▸ Texte
------------------------------------------------------------
Le 28 novembre 1920, le conseil du gouvernement de l’A.O.F. admit le principe de faire d’Abidjan la capitale du pays, elle ne le devint réellement que le 1er juillet 1934, après la réalisation d’un important programme de constructions :

*    Le quartier administratif était au Sud Ouest

*    Le quartier de la R.A.N. occupe un immense terrain sur le côté Ouest. La puissante Régie Abidjan Niger, chargée de la construction du chemin de fer avait édifié non seulement des bâtiments techniques, mais aussi des logements de fonction pour son personnel

*   Le quartier du commerce

*    Sur toute la moitié Est du Plateau, il y avait quelques beaux bâtiments comme l’Imprimerie Nationale ou la mission protestante.

*    Tout à fait au Nord se trouvent les camps militaires et la gendarmerie

Les principaux bâtiments administratifs se composaient :

*    du palais du gouverneur,

*    de l’habitation du Secrétaire général,

*    du Secrétariat général et les Finances,

*    du Cabinet et des Archives,

*    du Trésor

Nous ne nous attarderons pas sur Abidjan, qui fut la plus développé de ces capitales puisqu’elle reste encore aujourd’hui capitale économique du pays.

De 1908 à 1920, pour répondre aux nécessités de la conquête, une administration civile est mise en place dans les régions soumises et militaire dans les zones non encore soumises. A partir de 1920, le système d’administration est presque définitif. Depuis 1904, la Côte d’Ivoire fait partie du groupe des colonies de l’AOF (Afrique Occidentale Française). En 1932, elle s’agrandit d’une partie de l’actuel Burkina (Haute Côte d’Ivoire).
------------------------------------------------------------
▸ Travail à faire
Renvoyez mot pour mot le passage du texte sur Abidjan qui commence à « Le 28 novembre » et se termine à « la mission protestante. ».

▸ Liste des données
------------------------------------------------------------
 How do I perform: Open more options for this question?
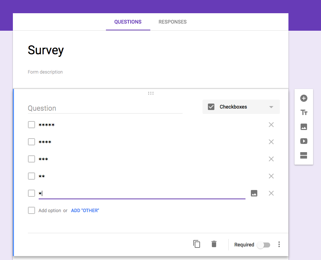click(x=279, y=244)
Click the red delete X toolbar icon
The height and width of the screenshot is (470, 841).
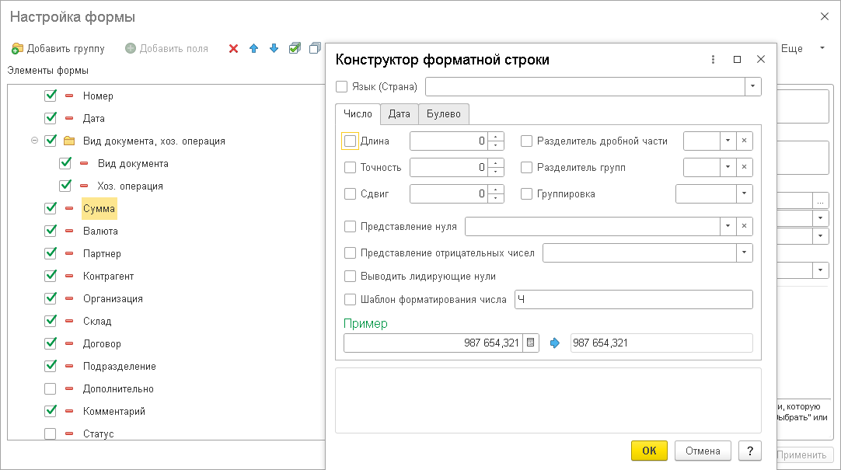[x=233, y=48]
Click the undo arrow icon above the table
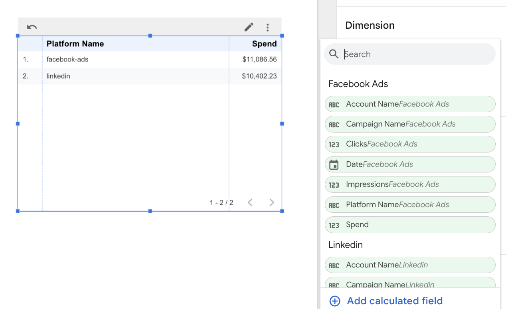The height and width of the screenshot is (309, 506). 32,27
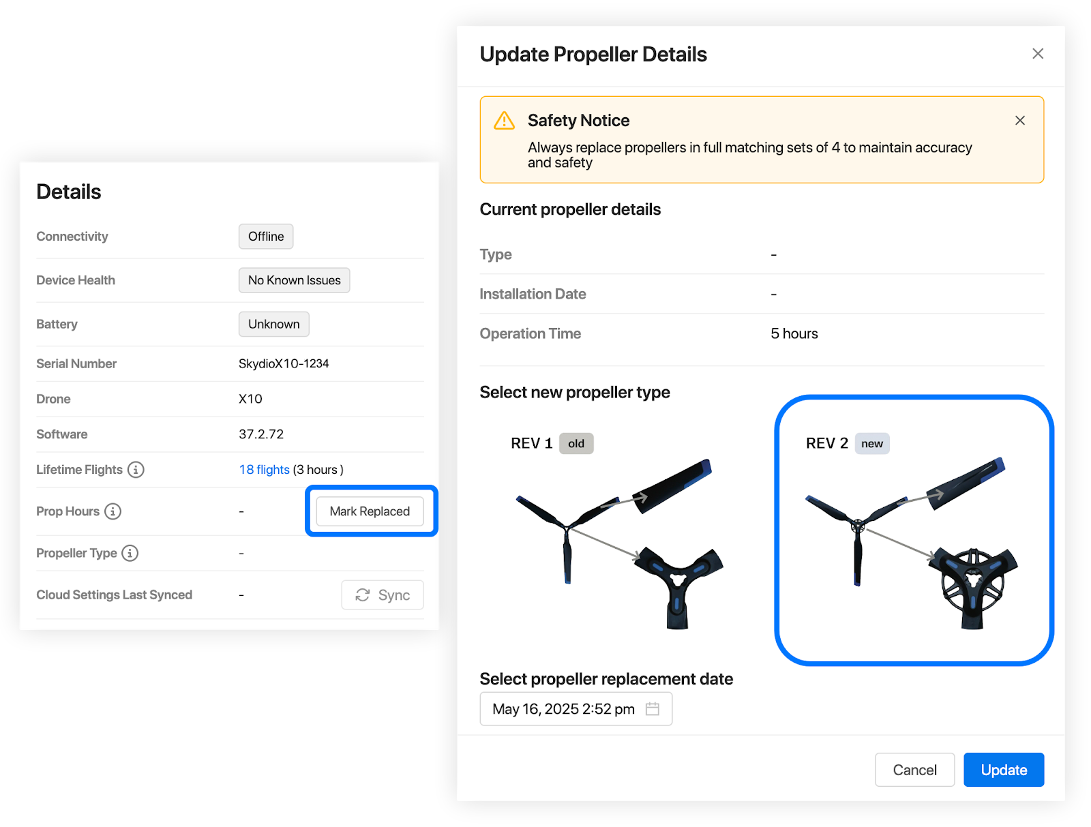Click the calendar icon in date field
Image resolution: width=1091 pixels, height=827 pixels.
pos(653,709)
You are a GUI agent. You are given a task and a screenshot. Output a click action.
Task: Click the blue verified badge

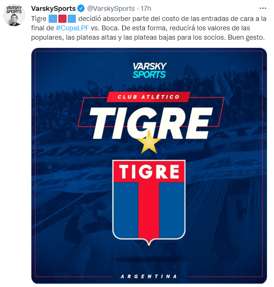coord(81,9)
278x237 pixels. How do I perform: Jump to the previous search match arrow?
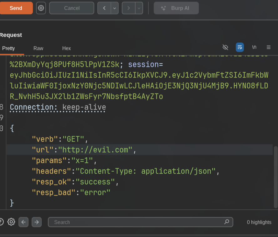[x=23, y=222]
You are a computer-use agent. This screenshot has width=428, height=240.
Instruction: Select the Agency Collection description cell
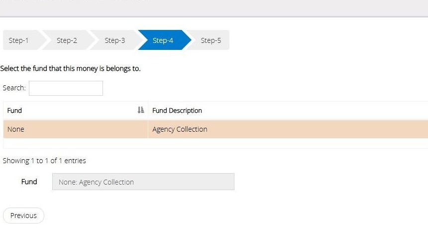coord(180,129)
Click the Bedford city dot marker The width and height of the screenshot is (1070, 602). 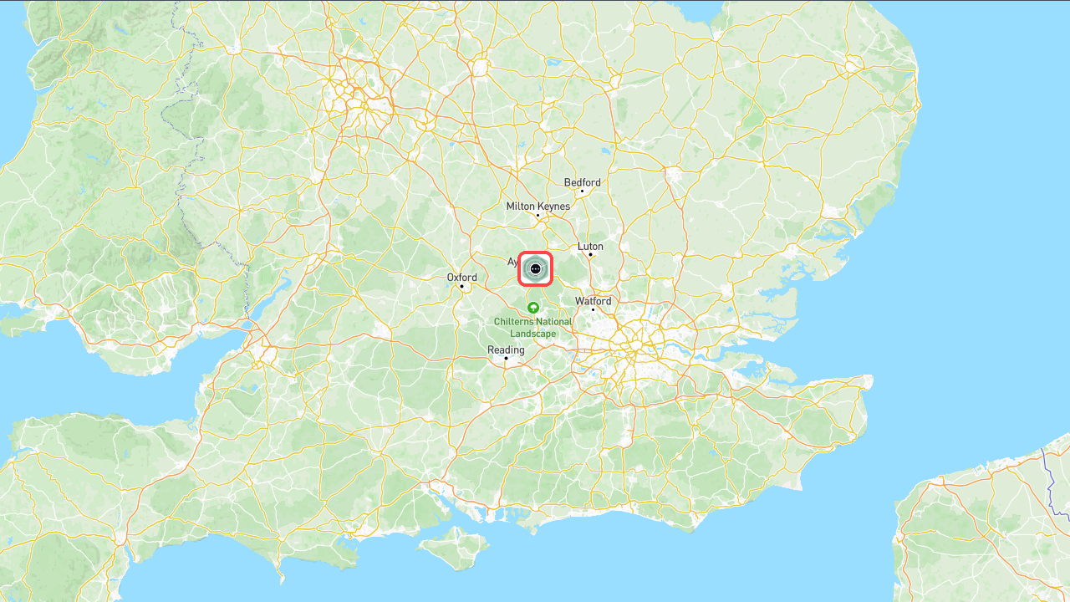(x=582, y=191)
------------------------------------------------------------
▸ Résultat
Le 28 novembre 1920, le conseil du gouvernement de l’A.O.F. admit le principe de faire d’Abidjan la capitale du pays, elle ne le devint réellement que le 1er juillet 1934, après la réalisation d’un important programme de constructions :

*    Le quartier administratif était au Sud Ouest

*    Le quartier de la R.A.N. occupe un immense terrain sur le côté Ouest. La puissante Régie Abidjan Niger, chargée de la construction du chemin de fer avait édifié non seulement des bâtiments techniques, mais aussi des logements de fonction pour son personnel

*   Le quartier du commerce

*    Sur toute la moitié Est du Plateau, il y avait quelques beaux bâtiments comme l’Imprimerie Nationale ou la mission protestante.